I know this is an old question but it never got a good answer (or even really any answer that actually satisfied the original questioners requirements) - The best answer was a link to a paper in one of the comments that explains the Taylor series and the convert-to-int-trick and details a way to use a polynomial to adjust the fraction part you already have to get the 2^fract you need, but it was complicated and didn't include the actual numbers to make it work.

The original questioner wanted to do 400,000,000 2^x's per second, with 40 bits minimum precision. My requirements are a bit different - mainly that I don't need that much precision, so I haven't tried it with doubles yet but I am getting 1,730,000,000 2^x's per second with 16bit minimum precision in a single thread on the 10 year-old 3rd-gen i7 mobile chip in my laptop, and I'm confident that 1/4 of this would be doable for double precision and twice the terms in the series, on the same hardware.

The Taylor series calculates e^x with greater accuracy each step, and looks like this:

1 + x + x²/2! + x³/3! + (x^4)/4! + ...

to get it to calculate any other base's power, multiply the power you want by ln(power). in other words:

N^x = e^(x*ln(N))

or for us,

2^x = e^(x*ln(2))

If you use values of x that are large, it takes a long time to converge, but since we have a trick for the integer part we will never be dealing with x => 1.0. we get 16bits precision in 6 terms (up to x^6) and 40 bits in 12 terms, with more precision the closer to 0 we go.

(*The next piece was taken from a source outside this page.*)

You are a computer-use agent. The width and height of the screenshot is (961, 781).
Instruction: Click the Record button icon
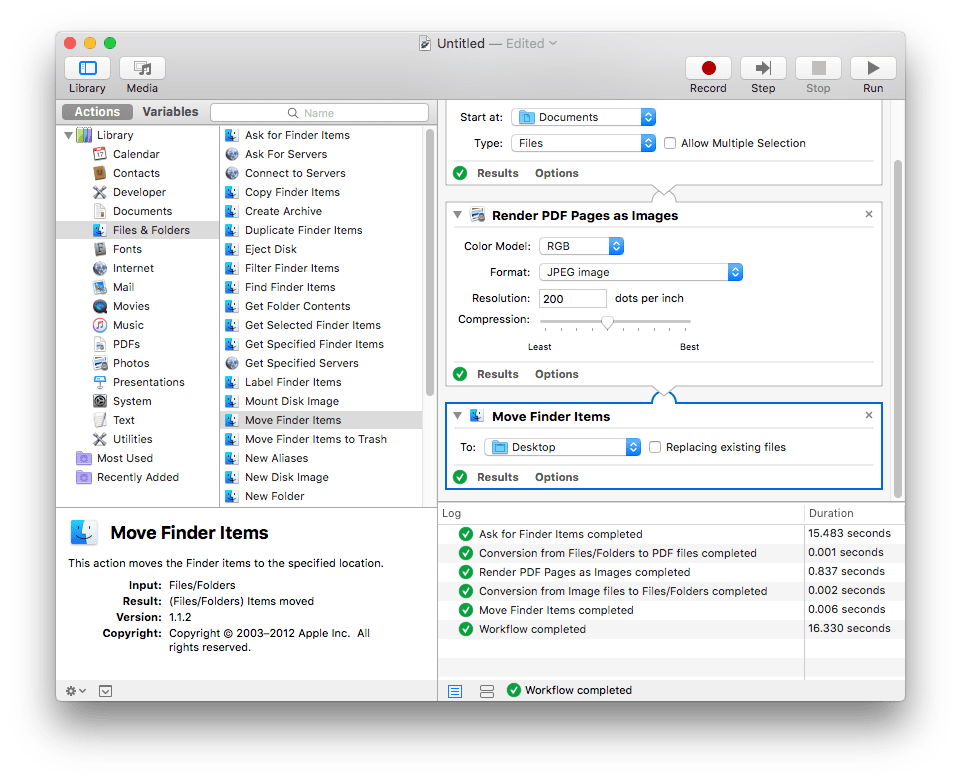[708, 68]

the basic process looks like this:

vector register x, y, z;   /// x is our input, y will become our output
y = floor(x);    /// 3 round toward -infinity
x -= y;          /// 3 split integer and fraction
x *= ln(2);      /// 5 ln(2) = 0.693147180559945...
y += x;          /// summing the terms direct into the integer part
z = x * x;       /// 5
y += z * (1/2);  /// this is a single fma instruction but ...
z *= x;          /// 5
y += z * (1/6);  /// if your processor lacks it, the working register ...
z *= x;          /// 5
y += z * (1/24); /// can be shared between the 4 parallel calculation chains
z *= x;          /// 5
y += z * (1/120); /// the broadcasted constants can be shared too
z *= x;           /// 5
y += z * (1/720); /// 8 I stopped here but you could easily carry on.
y *= 2^(mantissa bits);  /// 5        8388608.0 for float, 
                         /// 4503599627370496.0 for double   
y = convert-float-to-int(y); /// 3 creates an integer where the original
                             /// integer part appears where the exponent bits
                             /// of a float value would be, and our added
                             /// fraction part becomes the mantissa, gaining
                             /// the 1.0 it was missing in the process
y = integer-addition(y, interpret-bits-as-integer(1.0)); /// 3
                             /// add the exponent bias to complete our result
                             /// this can be done as a float addition before
                             /// the convert-to-int, but bits of the precision
                             /// of the result get lost, because all of the
                             /// mantissa and exponent bits have to fit into the
                             /// mantissa before conversion

each line can convert to one vector instruction (or two on older processors without fma), but many have to wait for the result of a near previous step to complete (instruction latency - the numbers after some lines indicate they are part of the chain and how many cycles must be waited for the result) and this chain limits the minimum processing time for this 6-step version to 55 cycles. But the floating-point hardware can actually work much faster than this, the 5-stages of addition to do a 24-bit multiply can all be working on different values. with 16 registers in the AVX register file, 4 of these calculation chains can be coded to run together in a single thread, allowing 4 vectors of results to be calculated in the same time ... about 55 clock cycles.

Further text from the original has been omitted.